Supplied passage –
[Start of section]

Deficiency of T2K leads to apoptotic liver degeneration and impaired NF-κB-dependent gene transcription

Abstract

Induction of NF-κB-dependent transcription requires phosphorylation and subsequent degradation of I-κB, an inhibitor of NF-κB, followed by nuclear translocation and DNA binding of NF-κB. Tumor necrosis factor receptor-associated factor 2 (TRAF2) plays a role in NF-κB activation in response to cytokines such as tumor necrosis factor α (TNFα). In this study, we purified and characterized a novel kinase (T2K, also known as TBK1 or NAK), which associates with TRAF2 and exhibits kinase activity towards I-κBα in vitro. The physiological function of T2K was investigated using T2K-deficient mice. Heterozygotes appear normal, but t2k(-/-) animals die at ~E14.5 of massive liver degeneration and apoptosis. Nevertheless, hematopoietic progenitors from T2K-deficient fetal liver support normal lymphocyte development. Furthermore, t2k(-/-) embryonic fibroblasts and thymocytes do not display increased sensitivity to TNFα-induced apoptosis. In response to either TNFα or IL-1 induction, t2k(-/-) embryonic fibroblasts exhibit normal degradation of I-κB and κB-binding activity. However, NF-κB-directed transcription is dramatically reduced. These results demonstrate that, like I-κB kinase β and the RelA subunit of NF-κB, T2K is critical in protecting embryonic liver from apoptosis. However, T2K has a unique role in the activation of NF-κB-directed transcription, apparently independent of I-κB degradation and NF-κB DNA binding.

[End of section]

Supplied information –
[Start of section]

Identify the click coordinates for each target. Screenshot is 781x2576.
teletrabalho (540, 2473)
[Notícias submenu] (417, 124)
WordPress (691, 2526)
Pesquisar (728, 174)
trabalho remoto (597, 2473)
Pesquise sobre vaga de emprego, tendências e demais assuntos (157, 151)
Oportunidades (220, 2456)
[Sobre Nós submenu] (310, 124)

[End of section]

Prompt 1 – In the T2K abstract, at about what embryonic stage do t2k(-/-) animals die?
Prompt 2 – Rewrite the T2K abstract's paragraph beginning "Induction of NF-κB-dependent transcription" as a brief bulleted list that keeps its main facts.

Exercise result 1 – At about E14.5.

Exercise result 2 –
- NF-κB-dependent transcription requires phosphorylation and degradation of the inhibitor I-κB, then nuclear translocation and DNA binding of NF-κB.
- TRAF2 plays a role in NF-κB activation by cytokines such as TNFα.
- The researchers purified and characterized a novel kinase, T2K (also called TBK1 or NAK), which associates with TRAF2 and phosphorylates I-κBα in vitro.
- Heterozygous T2K-deficient mice appear normal. t2k(-/-) embryos die at about E14.5 of massive liver degeneration and apoptosis.
- Hematopoietic progenitors from T2K-deficient fetal liver support normal lymphocyte development.
- t2k(-/-) embryonic fibroblasts and thymocytes are not more sensitive to TNFα-induced apoptosis.
- After TNFα or IL-1 induction, t2k(-/-) fibroblasts show normal I-κB degradation and κB-binding activity, but NF-κB-directed transcription is dramatically reduced.
- Like I-κB kinase β and RelA, T2K is critical for protecting embryonic liver from apoptosis.
- T2K has a unique role in activating NF-κB-directed transcription, apparently independent of I-κB degradation and NF-κB DNA binding.